Desenvolva a sua espiritualidade – “não dá para escapar. Este anseio está na nossa vida. Você pode sufocar e tentar viver tão rapidamente para tentar apagá-lo mas ele permanecerá e se tornará irritante. Nos últimos três anos, cuidamos da minha sogra que está internada num lar de idosos. Convivo com pessoas de idade na fase terminal. Ali, no fim da vida, quando as pessoas não têm mais escritório e empresa, começam a pensar sobre isso, mas ai é tarde”, alertou.

Não evite as perguntas – “por não temos clareza de respostas tendemos a acelerar o motor de nossa vida para que não nos sobre tempo para pensar. Mas isso é uma ilusão. Não evite as perguntas, explore as respostas, leia, reflita, visite, pergunte, fale sobre isso”, propôs.

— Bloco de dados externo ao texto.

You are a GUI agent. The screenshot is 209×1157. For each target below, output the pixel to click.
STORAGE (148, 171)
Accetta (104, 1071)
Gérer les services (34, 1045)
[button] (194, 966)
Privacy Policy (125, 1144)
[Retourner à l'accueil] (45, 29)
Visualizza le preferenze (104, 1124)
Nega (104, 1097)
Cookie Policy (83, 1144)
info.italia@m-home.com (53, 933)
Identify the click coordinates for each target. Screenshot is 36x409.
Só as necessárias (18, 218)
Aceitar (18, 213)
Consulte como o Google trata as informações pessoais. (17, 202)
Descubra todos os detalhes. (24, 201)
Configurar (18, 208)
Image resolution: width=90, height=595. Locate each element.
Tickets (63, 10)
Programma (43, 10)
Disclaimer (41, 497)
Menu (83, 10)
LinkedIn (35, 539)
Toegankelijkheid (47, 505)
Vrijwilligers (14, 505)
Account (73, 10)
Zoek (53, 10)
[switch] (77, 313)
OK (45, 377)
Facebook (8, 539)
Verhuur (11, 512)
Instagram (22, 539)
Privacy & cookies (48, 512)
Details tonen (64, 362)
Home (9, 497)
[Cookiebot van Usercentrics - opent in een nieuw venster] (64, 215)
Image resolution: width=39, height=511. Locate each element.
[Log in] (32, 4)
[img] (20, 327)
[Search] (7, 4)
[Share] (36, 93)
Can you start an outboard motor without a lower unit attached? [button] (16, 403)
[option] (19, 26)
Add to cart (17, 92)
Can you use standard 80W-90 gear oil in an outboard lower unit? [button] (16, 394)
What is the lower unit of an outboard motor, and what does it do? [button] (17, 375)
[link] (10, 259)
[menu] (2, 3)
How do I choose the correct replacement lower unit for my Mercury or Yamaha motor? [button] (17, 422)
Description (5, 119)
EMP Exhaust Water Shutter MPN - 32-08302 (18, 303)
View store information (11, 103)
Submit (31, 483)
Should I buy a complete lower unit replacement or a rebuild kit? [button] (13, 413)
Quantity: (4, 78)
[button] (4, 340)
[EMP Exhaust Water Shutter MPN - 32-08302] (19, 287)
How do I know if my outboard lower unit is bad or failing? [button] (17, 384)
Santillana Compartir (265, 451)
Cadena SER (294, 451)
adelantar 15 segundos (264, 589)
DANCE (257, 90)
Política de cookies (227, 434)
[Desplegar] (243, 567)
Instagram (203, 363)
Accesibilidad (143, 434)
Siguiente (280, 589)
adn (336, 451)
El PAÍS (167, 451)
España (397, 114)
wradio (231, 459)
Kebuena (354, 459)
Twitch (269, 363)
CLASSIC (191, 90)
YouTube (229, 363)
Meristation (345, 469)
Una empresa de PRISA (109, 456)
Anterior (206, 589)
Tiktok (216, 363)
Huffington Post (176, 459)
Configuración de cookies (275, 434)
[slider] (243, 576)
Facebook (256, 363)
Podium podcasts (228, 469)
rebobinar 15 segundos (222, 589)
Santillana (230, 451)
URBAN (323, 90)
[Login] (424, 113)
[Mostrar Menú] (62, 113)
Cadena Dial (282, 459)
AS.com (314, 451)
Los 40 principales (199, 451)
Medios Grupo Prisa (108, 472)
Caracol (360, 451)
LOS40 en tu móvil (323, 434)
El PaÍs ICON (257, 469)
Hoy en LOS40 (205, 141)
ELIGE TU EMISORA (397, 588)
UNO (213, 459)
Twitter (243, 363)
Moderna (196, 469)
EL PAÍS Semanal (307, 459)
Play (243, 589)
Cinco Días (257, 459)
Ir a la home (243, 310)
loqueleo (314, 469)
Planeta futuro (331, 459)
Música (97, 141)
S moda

Observe pessoas ao seu redor – “observe vidas transformadas, pessoas com uma vida íntegra, em equilíbrio com suas posses materiais, seu lado emocional e desenvolvimento espiritual. Verifique se o discurso das pessoas é coerente com a vida que elas levam”, orientou.

Estruture suas conclusões – “você crê em algo? Fale mais sobre isso com as pessoas. Religião, política e futebol devem sim ser temas de debate, o que não significa briga e sim troca de opiniões e experiências. Temos que falar mais sobre espiritualidade”, incentivou.

Elabores seus valores – “crenças fundamentais e passionais acabam determinando como conduzimos a vida – não adianta pensar nos valores da sua empresa e organização sem pensar nos seus primeiro. Quais são os valores e crenças das quais você não abre mão? Liste o que é importante para você, o que é fundamental na sua vida. Compare sua lista com as decisões que você toma. Será que o que você afirma ser importante se reflete no que você decide? Se nós queremos deixar uma herança precisamos ter ousadia, coragem e integridade de dar esse passo”, defendeu.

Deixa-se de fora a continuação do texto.